As largely anticipated the Federal Reserve last week raised US interest rates for the fourth time since the Global Financial Crisis (GFC). The FOMC maintained similar rate forecasts for 2017 and beyond (known as the Fed dot plot) which appear to be at odds with market expectations. The key factor to this divergence has been US inflation which has slowed throughout 2017 despite a 16-year low in the unemployment rate. While the Fed noted “it’s important not to overreact to a few readings and data on inflation can be noisy”, the US 10-Year Treasury Yield dived to its lowest point since November 2016 (~2.10%) on Wednesday as CPI data revealed the US inflation rate fell to a 6-month low of 1.9%. This compares to the Fed dot plot median ‘long-run’ rate of 3.00%. This suggests financial markets are yet to believe the Fed’s optimistic forecasts are credible and for this reason, interest rate volatility may persist until there is better alignment in US economic data. In comparison, last week’s domestic employment data beat market consensus estimates with Australia’s unemployment rate falling to 5.5%. Importantly, this positive development was driven by full-time job generation (+52.1k) but consistent sub-trend growth suggests there is plenty of spare capacity in the labour market (reflective of weak wage inflation). Nonetheless, the data will support arguments against calls to slash interest rates further but greater economic proof is required before the RBA can consider raising the cash rate.

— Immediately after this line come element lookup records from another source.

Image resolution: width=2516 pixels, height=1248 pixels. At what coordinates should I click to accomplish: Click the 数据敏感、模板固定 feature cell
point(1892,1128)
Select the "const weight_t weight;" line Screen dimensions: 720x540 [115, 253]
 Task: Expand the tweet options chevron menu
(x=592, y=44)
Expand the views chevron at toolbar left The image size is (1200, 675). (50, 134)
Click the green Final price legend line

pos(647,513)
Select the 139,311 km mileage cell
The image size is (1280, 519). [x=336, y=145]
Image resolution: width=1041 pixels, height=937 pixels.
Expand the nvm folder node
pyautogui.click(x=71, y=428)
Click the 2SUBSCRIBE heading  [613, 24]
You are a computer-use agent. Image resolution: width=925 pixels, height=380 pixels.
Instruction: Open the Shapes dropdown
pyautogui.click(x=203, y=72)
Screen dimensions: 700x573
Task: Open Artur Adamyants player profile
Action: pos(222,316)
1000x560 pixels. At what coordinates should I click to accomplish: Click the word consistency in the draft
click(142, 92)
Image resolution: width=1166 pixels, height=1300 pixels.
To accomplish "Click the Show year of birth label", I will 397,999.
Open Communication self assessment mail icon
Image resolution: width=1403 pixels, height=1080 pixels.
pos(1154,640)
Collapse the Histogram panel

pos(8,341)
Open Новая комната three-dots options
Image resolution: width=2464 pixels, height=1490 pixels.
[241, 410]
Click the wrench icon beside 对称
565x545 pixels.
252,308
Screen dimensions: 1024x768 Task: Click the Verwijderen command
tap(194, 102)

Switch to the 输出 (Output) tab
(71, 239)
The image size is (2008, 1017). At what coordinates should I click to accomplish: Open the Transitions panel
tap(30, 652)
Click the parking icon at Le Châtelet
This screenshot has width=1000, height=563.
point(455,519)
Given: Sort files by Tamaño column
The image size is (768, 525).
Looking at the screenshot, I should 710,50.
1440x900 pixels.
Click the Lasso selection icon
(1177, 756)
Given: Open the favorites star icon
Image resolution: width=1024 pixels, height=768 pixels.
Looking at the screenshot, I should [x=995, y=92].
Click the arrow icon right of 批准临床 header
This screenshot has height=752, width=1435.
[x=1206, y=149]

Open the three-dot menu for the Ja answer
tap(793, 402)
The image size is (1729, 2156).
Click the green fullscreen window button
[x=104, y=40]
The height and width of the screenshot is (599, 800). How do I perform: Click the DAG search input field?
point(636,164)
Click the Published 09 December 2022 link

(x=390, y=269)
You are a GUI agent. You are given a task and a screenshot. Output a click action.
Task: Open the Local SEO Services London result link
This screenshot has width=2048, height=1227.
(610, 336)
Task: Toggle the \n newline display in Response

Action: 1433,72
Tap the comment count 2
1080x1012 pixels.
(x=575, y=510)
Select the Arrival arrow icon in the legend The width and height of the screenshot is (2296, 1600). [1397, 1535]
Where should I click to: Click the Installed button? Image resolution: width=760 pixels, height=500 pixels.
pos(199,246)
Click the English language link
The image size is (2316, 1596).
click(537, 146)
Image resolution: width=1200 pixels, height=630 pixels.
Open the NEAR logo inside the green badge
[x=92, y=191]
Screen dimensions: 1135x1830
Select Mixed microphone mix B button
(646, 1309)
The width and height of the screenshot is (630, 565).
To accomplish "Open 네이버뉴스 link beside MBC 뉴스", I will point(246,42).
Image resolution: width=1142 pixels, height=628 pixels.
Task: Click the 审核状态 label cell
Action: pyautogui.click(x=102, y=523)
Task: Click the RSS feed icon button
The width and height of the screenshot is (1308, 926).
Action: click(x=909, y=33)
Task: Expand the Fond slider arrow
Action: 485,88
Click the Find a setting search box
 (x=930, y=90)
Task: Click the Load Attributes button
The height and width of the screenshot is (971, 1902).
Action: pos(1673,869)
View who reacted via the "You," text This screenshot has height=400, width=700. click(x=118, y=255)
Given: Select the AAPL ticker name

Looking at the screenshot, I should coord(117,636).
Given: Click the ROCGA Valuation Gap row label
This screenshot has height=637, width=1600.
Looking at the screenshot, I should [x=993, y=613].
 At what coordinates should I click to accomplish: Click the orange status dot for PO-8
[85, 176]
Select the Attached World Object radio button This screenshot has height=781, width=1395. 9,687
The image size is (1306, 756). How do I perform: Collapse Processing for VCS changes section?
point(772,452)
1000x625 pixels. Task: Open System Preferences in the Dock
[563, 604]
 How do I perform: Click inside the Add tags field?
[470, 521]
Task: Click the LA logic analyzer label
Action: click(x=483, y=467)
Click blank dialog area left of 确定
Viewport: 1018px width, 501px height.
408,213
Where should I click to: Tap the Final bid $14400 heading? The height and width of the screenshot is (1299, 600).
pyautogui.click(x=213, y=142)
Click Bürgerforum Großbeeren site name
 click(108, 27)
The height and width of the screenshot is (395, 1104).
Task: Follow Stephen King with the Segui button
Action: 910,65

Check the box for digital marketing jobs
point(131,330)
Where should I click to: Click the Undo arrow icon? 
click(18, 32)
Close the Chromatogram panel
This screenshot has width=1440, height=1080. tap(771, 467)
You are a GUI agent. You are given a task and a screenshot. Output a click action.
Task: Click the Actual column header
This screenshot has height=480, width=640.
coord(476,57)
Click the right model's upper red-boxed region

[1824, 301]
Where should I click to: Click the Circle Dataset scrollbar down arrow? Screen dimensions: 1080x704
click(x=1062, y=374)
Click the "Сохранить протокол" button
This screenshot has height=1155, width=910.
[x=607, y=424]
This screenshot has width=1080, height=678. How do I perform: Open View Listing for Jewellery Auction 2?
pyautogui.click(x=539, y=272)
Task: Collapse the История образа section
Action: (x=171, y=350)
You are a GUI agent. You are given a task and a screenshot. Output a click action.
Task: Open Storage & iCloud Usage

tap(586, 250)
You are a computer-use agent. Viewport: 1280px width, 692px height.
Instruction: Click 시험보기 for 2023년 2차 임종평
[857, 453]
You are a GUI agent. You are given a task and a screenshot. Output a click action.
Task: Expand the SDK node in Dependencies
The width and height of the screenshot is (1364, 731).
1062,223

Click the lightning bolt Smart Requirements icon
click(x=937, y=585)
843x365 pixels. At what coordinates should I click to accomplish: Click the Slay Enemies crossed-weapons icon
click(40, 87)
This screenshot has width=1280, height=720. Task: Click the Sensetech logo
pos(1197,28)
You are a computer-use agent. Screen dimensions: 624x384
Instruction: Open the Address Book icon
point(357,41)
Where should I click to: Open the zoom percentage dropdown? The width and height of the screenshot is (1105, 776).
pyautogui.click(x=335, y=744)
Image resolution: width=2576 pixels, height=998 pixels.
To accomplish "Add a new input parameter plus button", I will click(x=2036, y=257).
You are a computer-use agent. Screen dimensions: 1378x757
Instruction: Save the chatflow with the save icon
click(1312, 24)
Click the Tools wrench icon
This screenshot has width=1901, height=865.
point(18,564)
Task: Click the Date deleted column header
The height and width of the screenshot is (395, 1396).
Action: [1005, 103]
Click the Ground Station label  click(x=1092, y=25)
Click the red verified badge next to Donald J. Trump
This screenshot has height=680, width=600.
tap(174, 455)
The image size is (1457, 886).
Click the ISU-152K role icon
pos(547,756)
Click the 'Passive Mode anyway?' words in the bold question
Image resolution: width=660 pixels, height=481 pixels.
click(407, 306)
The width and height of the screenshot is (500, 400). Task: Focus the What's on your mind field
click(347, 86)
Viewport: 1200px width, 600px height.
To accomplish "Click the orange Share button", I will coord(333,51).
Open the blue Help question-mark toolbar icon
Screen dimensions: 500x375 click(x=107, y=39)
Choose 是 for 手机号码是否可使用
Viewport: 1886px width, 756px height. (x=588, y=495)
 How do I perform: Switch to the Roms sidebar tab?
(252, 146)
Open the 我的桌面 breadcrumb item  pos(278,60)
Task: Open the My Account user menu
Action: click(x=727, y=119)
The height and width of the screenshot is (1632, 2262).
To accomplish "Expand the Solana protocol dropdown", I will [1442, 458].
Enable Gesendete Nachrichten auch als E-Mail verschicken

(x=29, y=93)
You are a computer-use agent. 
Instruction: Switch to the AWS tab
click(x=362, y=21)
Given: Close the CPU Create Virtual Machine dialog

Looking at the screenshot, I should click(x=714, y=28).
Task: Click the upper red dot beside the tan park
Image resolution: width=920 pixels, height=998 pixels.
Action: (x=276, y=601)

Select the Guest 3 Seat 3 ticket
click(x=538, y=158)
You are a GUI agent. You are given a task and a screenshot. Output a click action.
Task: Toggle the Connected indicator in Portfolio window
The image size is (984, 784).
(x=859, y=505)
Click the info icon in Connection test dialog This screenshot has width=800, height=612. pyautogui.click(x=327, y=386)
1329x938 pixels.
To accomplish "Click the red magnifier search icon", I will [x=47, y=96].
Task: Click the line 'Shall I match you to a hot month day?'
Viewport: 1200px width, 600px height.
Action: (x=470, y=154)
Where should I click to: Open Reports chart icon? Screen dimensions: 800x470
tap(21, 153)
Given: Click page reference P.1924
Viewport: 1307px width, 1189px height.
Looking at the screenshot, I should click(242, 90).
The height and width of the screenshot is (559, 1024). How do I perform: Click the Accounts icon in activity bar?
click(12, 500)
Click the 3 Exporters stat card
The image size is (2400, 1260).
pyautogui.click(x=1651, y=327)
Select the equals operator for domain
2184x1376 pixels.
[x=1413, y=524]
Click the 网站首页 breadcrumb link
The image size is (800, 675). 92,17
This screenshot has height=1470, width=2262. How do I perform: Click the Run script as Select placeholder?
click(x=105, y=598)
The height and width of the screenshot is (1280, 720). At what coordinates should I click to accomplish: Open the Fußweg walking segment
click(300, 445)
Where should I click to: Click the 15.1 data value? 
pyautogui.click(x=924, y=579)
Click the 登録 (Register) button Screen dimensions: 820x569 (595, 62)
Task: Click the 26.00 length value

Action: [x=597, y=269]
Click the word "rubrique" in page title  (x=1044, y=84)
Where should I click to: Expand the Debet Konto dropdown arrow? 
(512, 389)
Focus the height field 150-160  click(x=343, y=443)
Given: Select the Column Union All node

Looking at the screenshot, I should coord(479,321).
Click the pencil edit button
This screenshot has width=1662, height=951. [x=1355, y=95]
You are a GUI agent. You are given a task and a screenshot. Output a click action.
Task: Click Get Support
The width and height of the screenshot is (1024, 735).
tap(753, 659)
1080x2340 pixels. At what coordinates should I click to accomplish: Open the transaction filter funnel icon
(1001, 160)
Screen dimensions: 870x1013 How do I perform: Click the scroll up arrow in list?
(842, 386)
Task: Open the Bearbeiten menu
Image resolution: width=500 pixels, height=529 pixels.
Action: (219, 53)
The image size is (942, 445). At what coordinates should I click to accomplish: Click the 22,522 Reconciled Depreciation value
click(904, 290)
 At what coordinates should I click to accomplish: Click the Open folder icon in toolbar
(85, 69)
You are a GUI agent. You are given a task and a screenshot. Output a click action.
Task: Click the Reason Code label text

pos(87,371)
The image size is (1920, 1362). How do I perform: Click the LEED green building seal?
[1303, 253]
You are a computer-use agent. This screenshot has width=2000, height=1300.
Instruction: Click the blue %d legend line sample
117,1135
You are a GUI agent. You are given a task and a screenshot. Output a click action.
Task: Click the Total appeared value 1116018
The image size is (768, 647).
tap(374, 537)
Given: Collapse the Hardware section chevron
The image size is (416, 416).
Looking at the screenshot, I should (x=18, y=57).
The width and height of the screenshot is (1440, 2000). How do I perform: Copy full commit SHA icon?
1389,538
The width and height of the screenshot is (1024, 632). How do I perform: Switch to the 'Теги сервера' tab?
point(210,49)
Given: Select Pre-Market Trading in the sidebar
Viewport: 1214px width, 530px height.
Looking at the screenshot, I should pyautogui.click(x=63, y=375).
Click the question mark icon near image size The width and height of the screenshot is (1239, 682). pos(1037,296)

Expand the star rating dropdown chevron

Chart 1: Bloomberg AUSBond Composite Index (Monthly) Chart 2: Bonds vs Equities 2016/2017 (Monthly) Chart 3: Term Deposit Review – May


Energy Crisis Despite the Federal Government’s Budget initiatives aimed at improving domestic gas supply, Origin Energy has followed its two major competitors (AGL Energy and Energy Australia) by announcing significant double digit retail energy price increases next year. Due to years of stalled investment as a result of political uncertainty, recent closures of coal-fired power stations and a nation-wide shortage in gas, energy prices have been driven to so-called “crisis” levels. We continue to believe at some point Australia’s energy system will need to undergo an overhaul to create a more efficient network and clearer national policy. This may result in increased government investment into the sector and given recent parliamentary remarks, electricity supply curtailment and the commencement of the LNG projects in Queensland, natural gas seems the obvious frontrunner for future energy consumption in Australia. This has begun with the Government providing $90 million to promote domestic gas supply including securing gas industry commitments (APLNG) but ACCC pricing inquiries into retail gas and electricity prices have implications for dominant players.


Australian Retailers Although not directly specific to Australian credit (yet), Amazon last week announced a bid to acquire US high-end grocery retailer Whole Foods for ~$18 billion. This marks an evolutionary point for the group’s business model and essentially catapults Amazon into the US supermarket industry. As a result, the threat to Australian retailers has increased further and with instore groceries being Amazon’s new strategic focus, implications for Australian supermarket chains (i.e. Wesfarmers, Woolworths) may come sooner than expected. Amazon is scheduled to enter the Australian market in 2018 which is expected to weigh on many ‘bricks & mortar’ retailers in an already fiercely competitive environment.


Bank Levy Last Friday, Macquarie Group distanced itself from the Major Banks as it argued it should be exempt from Federal Government’s bank levy in a Senate Inquiry. Given the group derives ~60% of its revenue offshore and is a minor player in domestic banking (8th largest lender), Macquarie’s argument has its merits but the levy is suspected to be a form of insurance payment for any future government bailout. During the GFC, Macquarie was included in the Government’s wholesale funding guarantee and it’s reasonable to assume it would request this treatment in similar dire circumstances.